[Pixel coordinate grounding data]
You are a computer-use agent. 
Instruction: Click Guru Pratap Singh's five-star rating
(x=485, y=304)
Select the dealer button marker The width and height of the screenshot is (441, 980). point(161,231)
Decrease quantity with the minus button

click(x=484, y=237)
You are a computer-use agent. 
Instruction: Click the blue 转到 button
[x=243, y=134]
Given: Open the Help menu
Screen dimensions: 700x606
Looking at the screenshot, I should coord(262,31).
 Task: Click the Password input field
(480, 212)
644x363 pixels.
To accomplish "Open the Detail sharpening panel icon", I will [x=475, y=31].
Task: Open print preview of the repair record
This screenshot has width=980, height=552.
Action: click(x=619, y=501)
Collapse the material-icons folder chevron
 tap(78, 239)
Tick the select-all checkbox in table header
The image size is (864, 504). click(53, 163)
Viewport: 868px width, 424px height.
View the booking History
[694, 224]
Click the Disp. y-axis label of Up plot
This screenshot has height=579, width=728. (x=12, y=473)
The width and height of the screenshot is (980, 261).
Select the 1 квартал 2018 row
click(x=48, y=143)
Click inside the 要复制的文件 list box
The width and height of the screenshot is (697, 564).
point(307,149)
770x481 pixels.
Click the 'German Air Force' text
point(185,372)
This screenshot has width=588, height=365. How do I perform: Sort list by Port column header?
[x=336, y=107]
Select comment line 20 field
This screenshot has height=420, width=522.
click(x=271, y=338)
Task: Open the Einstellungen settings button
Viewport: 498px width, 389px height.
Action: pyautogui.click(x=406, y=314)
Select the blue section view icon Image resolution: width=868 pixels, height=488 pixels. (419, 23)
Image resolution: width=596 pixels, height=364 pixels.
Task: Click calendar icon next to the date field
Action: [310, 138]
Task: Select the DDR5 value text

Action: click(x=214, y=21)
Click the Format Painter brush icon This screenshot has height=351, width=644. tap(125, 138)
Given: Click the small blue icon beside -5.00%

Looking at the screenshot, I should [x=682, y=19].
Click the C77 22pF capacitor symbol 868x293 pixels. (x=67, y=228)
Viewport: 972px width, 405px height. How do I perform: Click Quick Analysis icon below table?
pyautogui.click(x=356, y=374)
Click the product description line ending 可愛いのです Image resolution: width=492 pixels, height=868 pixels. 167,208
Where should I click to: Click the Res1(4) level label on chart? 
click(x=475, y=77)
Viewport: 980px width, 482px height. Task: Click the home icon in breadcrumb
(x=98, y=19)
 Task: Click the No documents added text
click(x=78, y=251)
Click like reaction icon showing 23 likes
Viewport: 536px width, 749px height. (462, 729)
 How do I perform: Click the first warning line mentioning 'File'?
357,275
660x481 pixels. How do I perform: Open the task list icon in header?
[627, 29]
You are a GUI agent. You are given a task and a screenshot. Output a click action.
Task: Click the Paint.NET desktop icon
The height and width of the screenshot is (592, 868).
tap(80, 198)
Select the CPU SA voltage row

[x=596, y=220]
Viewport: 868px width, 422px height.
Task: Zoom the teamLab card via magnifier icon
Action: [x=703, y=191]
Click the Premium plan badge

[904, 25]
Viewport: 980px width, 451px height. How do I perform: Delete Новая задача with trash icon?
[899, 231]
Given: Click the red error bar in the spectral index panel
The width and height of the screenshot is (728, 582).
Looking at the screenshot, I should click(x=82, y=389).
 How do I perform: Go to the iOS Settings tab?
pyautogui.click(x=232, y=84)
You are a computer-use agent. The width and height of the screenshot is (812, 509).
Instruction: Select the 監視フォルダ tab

PROBLEM REQUIREMENTS: Please retype, without any change, the line containing "Click the Premium plan badge" and every line after it to the end of the entries above, and only those.

ANSWER BOX:
Click the Premium plan badge

[904, 25]
Viewport: 980px width, 451px height. How do I perform: Delete Новая задача with trash icon?
[899, 231]
Given: Click the red error bar in the spectral index panel
The width and height of the screenshot is (728, 582).
Looking at the screenshot, I should click(x=82, y=389).
 How do I perform: Go to the iOS Settings tab?
pyautogui.click(x=232, y=84)
You are a computer-use agent. The width and height of the screenshot is (812, 509).
Instruction: Select the 監視フォルダ tab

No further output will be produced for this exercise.